## OPDRACHTEISEN
Geef alsjeblieft alle regels hieronder opnieuw, zonder de afbeeldingen. Herschaal daarbij alleen de coördinaten in de antwoorden: vermenigvuldig ze met 2,2 en rond af op hele getallen, halven naar boven.

## AANGELEVERDE GEGEVENS
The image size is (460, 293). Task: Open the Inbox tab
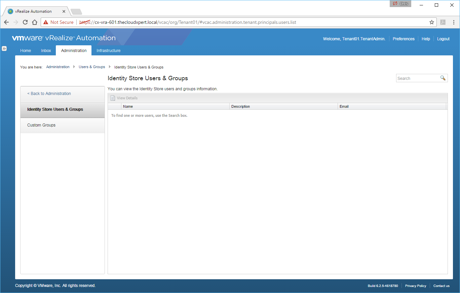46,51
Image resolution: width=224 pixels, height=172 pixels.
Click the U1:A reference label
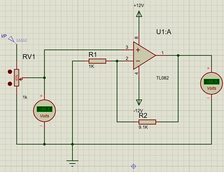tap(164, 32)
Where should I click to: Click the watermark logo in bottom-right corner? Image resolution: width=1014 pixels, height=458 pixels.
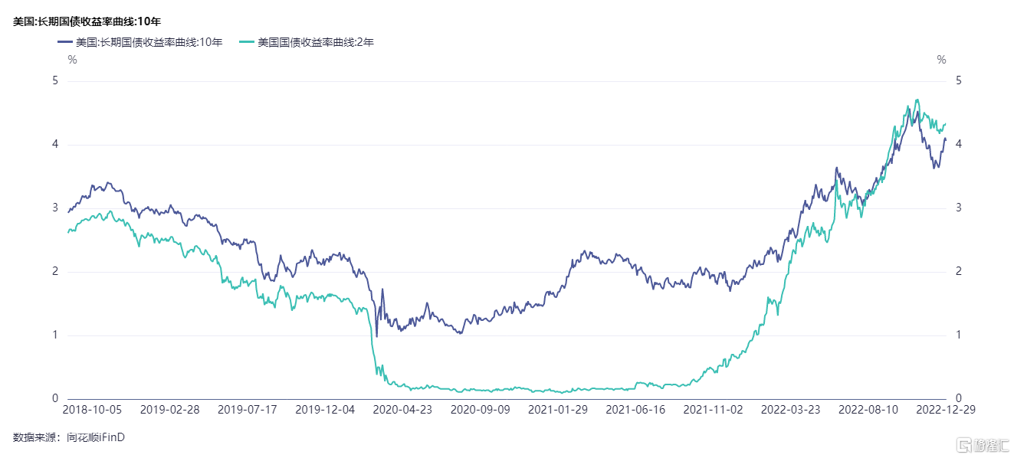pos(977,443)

## UITGEWERKTE OPDRACHT
The image size is (460, 293). Task: Open the Inbox tab
101,112
Image resolution: width=224 pixels, height=172 pixels.
Click the U1:A reference label
tap(361, 70)
Where should I click to: Click the watermark logo in bottom-right corner? Image resolution: width=1014 pixels, height=458 pixels.
pos(2149,975)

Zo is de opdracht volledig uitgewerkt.